My mother's parents were Joseph and Maude Vernon; a week ago while cooking my weekly fare of beans and chicken, mom said to me "have you ever been in a situation where you weren't a victim." She was responding to my explanation of the ethical conundrum I faced on my last job herding dead people's estates through the Los Angeles Superior Court. I had been a probate analyst for a private investigator out of Tucson. Because the "marks" in this racket are dead and unable to fend for themselves, and because it is the largest court west of the Mississippi, "flowing shit" doesn't begin to describe what passes for ethics within that unique community. When she made that comment, I wanted to slug her, but she is my mother, so I finished cooking my beans and chicken for the week. That morning we'd been to where I had created a cairn for my recently deceased father - her first husband.
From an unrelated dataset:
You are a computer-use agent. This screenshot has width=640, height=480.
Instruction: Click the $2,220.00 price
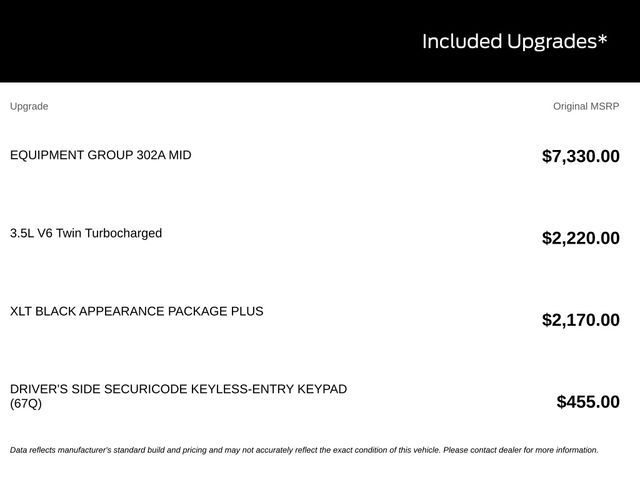(580, 238)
I gathered the majority of stones while on every-other-day runs in parts of the Southwest and Northwest where I had been searching for a stone carving studio; my older siblings having made attending to my father so difficult, this activity was the most constructive way I could see to spend my time. My father knew what I was doing and approved - though he couldn't quite understand why I was not always at his side, he knew I was doing the best I knew how. I brought mom to the wetlands at Bolsa Chica where I have begun the cairn, so she could know better my heart and maybe see i do not hate on my brother and sister, but honor my father's memory; when we arrived that morning, all that remained of my effort was sage and incense. Nearly all the stones I had collected had been stolen. Bob Dylan has said, "every moment of existence seems like some dirty trick…" - I was not laughing. To understand this essay you will need to know the living people I describe are for the most part, loving, caring individuals manifesting as much good into the world as they know how - 10 months before his death, pop broke the thigh knuckle at his hip socket. The wound was inoperable, so he set the bone himself like some desert animal in the scrub - mending it enough to take 22 steps, 22 steps at 86 years old with a broken leg. Yes this is an essay about my grandfather Joseph…he, like my father, and like myself are not amongst those my mother considers to be strong men.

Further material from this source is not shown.